→ **EXERCISE BRIEF**:
Put every line of the records below into a numbered list, skipping blank lines and leaving out the pictures.

→ **RECORD EXCERPTS**:
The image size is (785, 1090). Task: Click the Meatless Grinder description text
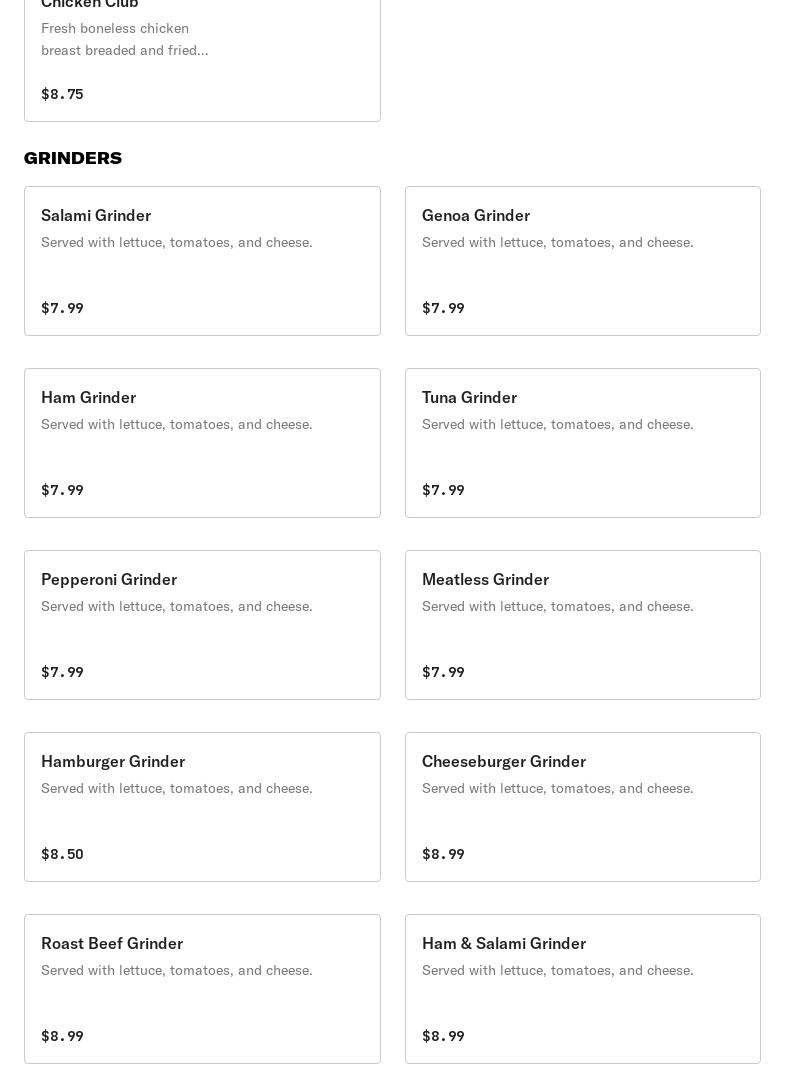557,606
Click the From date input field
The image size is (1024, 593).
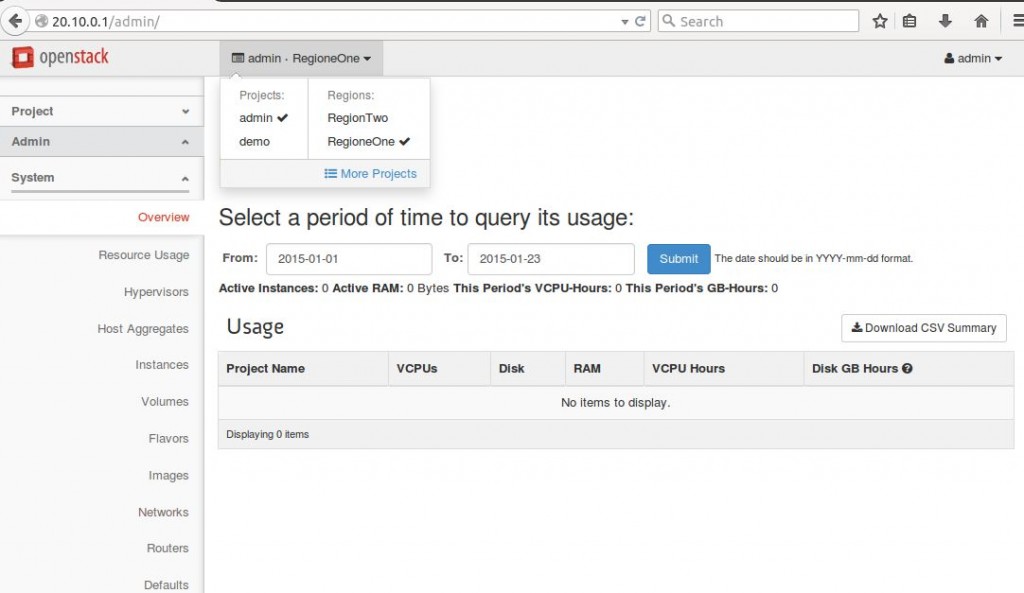coord(348,258)
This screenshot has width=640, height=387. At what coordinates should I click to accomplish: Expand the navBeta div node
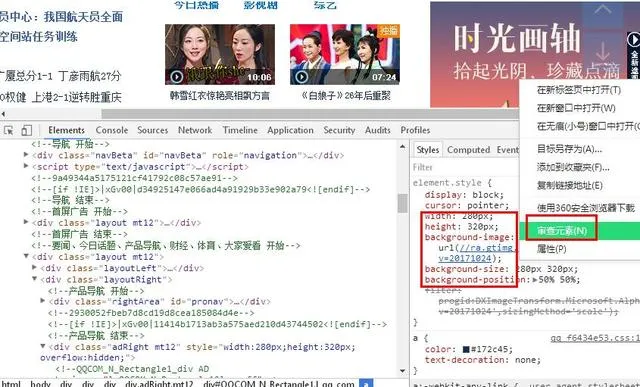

→ **SOLUTION FOR THIS EXERCISE**:
1. The image size is (785, 1090). Task: Click the Meatless Grinder description text
2. 557,606
3. Click the From date input field
4. The image size is (1024, 593).
5. coord(348,258)
6. This screenshot has width=640, height=387. At what coordinates should I click to accomplish: Expand the navBeta div node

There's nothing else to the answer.